La procession a toujours lieu, mais le dimanche matin qui sera la seule fête religieuse du festin. Les jeunes, maintenant tous de la ville, les adultes certains à la retraite où ils profitent davantage de leur maison du village, ont du mérite de conserver la tradition de la procession, non plus dans les rues, heureusement, mais de la place de la « Colle », ils vont avec la chorale de Saint Sauveur venue chanter la messe, le prêtre, les bannières, sur le parking de la « Clamia » face aux champs (à l'abandon) et au village pour la traditionnelle bénédiction. Ensuite les festivités continuent au foyer, pratique peut-être, mais qui a tout dégradé le bucolique paysage d'antan.

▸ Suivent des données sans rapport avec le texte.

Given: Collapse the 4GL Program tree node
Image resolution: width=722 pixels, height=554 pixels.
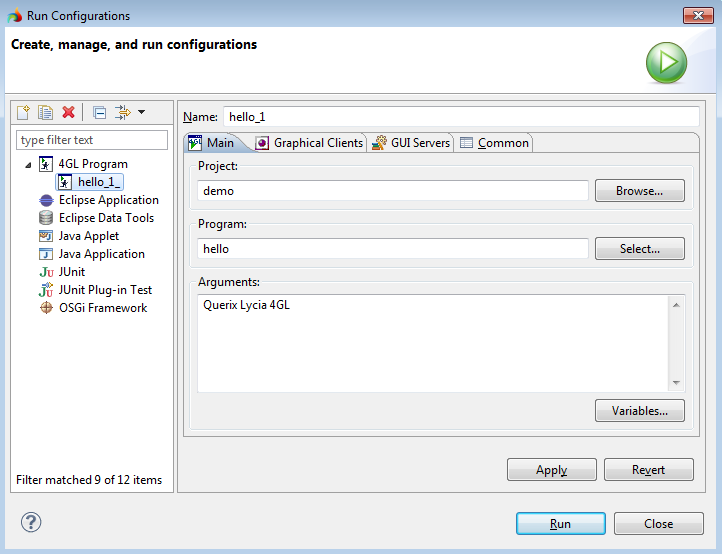Looking at the screenshot, I should [29, 164].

Après les discours des différents élus et après un apéritif accompagné de délicieuses pissaladières, un buffet copieux et raffiné est offert à tous les mariols par la municipalité. La fête est animée par un groupe folklorique : fifres et tambourins font tourbillonner les danseurs. Le soir sur la place de la Mairie les plus jeunes vont s'agiter jusque tard dans la nuit.
Ce n'est plus un grand festin avec chapiteau au parking, orchestre, visiteurs des autres villages.
C'est entre nous et tellement plus convivial !
En cette année 2014, mon neveu, Gérard Steppel a été élu maire de ce village qu'il porte profondément dans son cœur.